Income Support for Nonworkers, National Approaches
INCOME SUPPORT FOR NONWORKERS, NATIONAL APPROACHES
Means-tested and social insurance programs have evolved to provide income support to people who cannot, or are not expected to, support themselves. Thanks to old-age income protection schemes, typically referred to as social security, growing numbers of men and women around the world face an economically secure old age free of work. Between 1940 and 1999, the number of countries with programs that provide cash benefits to older persons, the disabled, and survivors rose from 33 to 167 (U.S. Social Security Administration, 1999).
Social security programs take a variety of forms. They may be non-contributory and paid for out of general revenues, or they may require contributions from workers and employers. They may be defined benefit plans that use a formula to calculate benefits based on some combination of earnings and years of employment or defined contribution plans whose benefits depend on plan contributions. Some provide a flatrate benefit to all residents of a country, subject to certain conditions; others are based on work histories and years of earnings. Programs may be targeted to individuals or families with income and/or assets below a certain level; others pay benefits to anyone who has met the contribution requirements. Mandatory savings programs, such as provident funds, are found in a number of countries; and in a few countries, mandatory private pensions add another layer of income protection in old age.
In the more developed countries of the world, social security coverage is nearly universal. Coverage in the less developed countries is generally far more limited, often restricted to public sector employees or workers in urban areas. Though still young, these countries are aging rapidly, causing governments to examine how best to extend old-age protection to vast numbers of people who lack access to a public old-age support system.
Canadian and American models
The continued aging of the more developed countries is prompting many of them to reassess their social security systems in light of rising old-age dependency ratios and concern that the public sector might not be able to maintain current levels of support without substantially higher taxes. In many countries, efforts to reduce the rate of growth of social security expenditures have resulted or are likely to result in the reform of old-age social protection schemes. This has been the case in Canada and the United States, countries whose approaches to old-age support share a number of important features and differ in fundamental ways.E
Both Canada and the United States have public, mandatory, contributory, earnings-related pension programs covering almost all workers that provide a portion of the income workers will need in retirement.
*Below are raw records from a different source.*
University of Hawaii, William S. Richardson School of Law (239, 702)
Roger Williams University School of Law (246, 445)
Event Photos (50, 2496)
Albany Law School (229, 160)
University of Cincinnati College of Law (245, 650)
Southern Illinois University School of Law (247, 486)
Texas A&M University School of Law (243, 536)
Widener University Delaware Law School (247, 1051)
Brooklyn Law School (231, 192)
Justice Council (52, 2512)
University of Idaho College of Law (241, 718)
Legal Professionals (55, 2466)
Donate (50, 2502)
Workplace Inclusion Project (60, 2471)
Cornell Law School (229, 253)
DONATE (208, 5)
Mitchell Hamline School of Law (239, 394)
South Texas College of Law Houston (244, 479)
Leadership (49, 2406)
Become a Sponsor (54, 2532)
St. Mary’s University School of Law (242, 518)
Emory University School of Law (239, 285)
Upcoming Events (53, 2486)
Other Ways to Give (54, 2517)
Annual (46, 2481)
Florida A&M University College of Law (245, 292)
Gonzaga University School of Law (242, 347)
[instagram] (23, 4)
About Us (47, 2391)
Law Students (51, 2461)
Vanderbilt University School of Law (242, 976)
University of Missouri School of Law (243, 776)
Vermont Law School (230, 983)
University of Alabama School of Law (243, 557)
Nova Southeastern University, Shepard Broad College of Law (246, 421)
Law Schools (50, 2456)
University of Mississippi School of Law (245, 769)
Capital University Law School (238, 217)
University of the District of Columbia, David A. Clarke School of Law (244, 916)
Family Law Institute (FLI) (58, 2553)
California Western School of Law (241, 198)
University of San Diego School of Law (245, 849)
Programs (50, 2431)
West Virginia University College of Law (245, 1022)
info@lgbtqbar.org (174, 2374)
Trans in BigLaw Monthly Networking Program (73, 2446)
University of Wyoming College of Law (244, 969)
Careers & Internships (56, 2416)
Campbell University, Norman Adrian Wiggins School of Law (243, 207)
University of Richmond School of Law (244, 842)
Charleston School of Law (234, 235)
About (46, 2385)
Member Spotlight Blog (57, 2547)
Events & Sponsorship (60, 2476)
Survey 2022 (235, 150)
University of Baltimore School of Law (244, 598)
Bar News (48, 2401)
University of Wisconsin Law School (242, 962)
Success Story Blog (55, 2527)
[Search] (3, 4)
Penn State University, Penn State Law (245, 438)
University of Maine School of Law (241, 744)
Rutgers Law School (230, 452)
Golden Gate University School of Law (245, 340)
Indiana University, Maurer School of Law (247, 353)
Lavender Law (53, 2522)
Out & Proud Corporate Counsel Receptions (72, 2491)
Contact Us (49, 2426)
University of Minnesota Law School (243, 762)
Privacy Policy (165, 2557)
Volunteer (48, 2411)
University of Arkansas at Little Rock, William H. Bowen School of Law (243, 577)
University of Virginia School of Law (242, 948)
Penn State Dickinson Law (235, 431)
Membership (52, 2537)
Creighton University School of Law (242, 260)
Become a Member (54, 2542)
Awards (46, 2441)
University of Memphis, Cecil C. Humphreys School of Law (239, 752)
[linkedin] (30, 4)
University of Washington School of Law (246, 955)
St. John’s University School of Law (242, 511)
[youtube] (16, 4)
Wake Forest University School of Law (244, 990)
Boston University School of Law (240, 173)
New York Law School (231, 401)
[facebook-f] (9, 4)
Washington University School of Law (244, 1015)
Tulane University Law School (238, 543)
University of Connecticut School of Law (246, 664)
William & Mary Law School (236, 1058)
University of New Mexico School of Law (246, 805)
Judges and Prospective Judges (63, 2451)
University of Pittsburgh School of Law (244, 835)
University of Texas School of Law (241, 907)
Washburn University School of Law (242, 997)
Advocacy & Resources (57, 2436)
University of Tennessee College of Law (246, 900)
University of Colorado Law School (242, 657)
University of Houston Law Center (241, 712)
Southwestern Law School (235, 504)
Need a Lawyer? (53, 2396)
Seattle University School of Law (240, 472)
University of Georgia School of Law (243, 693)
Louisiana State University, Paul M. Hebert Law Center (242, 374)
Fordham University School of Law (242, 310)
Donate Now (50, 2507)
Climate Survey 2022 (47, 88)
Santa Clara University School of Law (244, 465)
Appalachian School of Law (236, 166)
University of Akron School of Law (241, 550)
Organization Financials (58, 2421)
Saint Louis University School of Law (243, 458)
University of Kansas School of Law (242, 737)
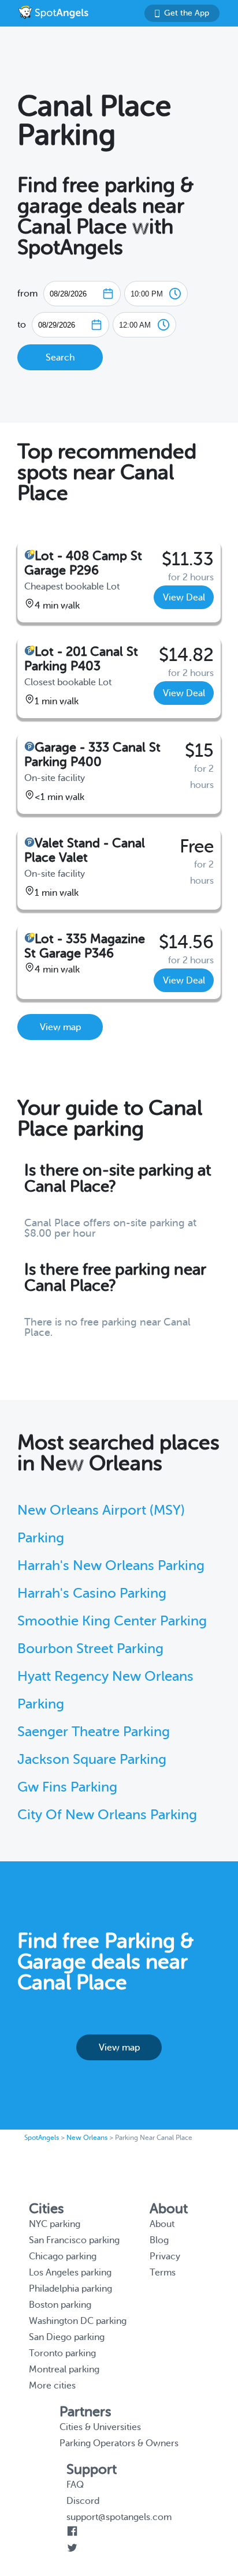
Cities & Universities (100, 2427)
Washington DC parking (78, 2321)
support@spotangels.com (119, 2517)
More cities (52, 2385)
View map (60, 1027)
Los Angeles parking (70, 2272)
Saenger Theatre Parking (93, 1732)
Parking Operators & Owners (119, 2443)
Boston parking (60, 2305)
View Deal (184, 597)
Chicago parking (62, 2256)
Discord (82, 2501)
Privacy (165, 2256)
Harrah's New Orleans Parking (110, 1566)
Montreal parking (64, 2369)
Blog (159, 2240)
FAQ (75, 2485)
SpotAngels (41, 2137)
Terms (163, 2272)
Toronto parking (62, 2353)
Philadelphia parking (70, 2289)
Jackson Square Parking (91, 1759)
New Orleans (86, 2137)
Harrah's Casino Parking (91, 1593)
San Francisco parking (74, 2240)
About (162, 2224)
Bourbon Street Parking (90, 1649)
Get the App (186, 13)
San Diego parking (67, 2337)
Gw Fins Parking (67, 1787)
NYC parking (54, 2224)
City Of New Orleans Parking (107, 1815)
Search (60, 357)
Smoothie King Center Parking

Disability benefits are available in both countries. Both countries also offer tax incentives to encourage employers to provide private pensions and residents to save for their own retirement. Canada, however, provides a universal benefit, known as a demogrant, that can be supplemented by payments to persons with inadequate income. The United States lacks this universal benefit, but it, too, offers extra protection to very low-income elderly through a separate, means-tested program of income support.
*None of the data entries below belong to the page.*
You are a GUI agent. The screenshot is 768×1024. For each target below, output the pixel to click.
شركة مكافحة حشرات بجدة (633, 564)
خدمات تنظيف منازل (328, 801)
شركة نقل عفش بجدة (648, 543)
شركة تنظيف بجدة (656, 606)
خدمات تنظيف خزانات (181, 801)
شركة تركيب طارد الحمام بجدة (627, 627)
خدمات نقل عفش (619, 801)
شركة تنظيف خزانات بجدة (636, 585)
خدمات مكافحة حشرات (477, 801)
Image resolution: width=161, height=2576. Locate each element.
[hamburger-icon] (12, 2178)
Income support for older nonworkers in Canada
Two national programs help protect older Canadians from destitution in old age: (1) the Old Age Security program, which includes the Old Age Security pension (OAS), the Guaranteed Income Supplement (GIS), and the Allowance and Allowance for the Survivor and (2) the Canada Pension Plan (CPP). Canadian law allows the provinces to opt out of the CPP if they offer a similar pension plan. The province of Quebec has chosen this route and established the Quebec Pension Plan (QPP), which is comparable, but not identical, to the CPP.
The Old Age Security pension is a universal monthly benefit available to persons aged sixty-five or older, regardless of employment history, who are either Canadian citizens or legal residents who have resided in Canada for at least ten years since turning age eighteen. The full Old Age Security pension is paid to persons who have lived in Canada for at least forty years since turning eighteen; partial benefits are paid for shorter residency. Benefits, which are financed from general revenues, are paid monthly and adjusted quarterly based on increases in the Consumer Price Index. Pensioners with individual net income above a certain level must repay all or part of the OAS.
The Guaranteed Income Supplement (GIS) is an income-tested monthly benefit paid to recipients of an Old Age Security pension who have little other income. The amount of the GIS depends on marital status as well as income; any money other than the Old Age Security pension is defined as income for the purpose of determining the GIS amount. The GIS is indexed quarterly to reflect increases in the Consumer Price Index. The government bears the whole cost of these benefits, which may be supplemented by income-tested benefits in the provinces.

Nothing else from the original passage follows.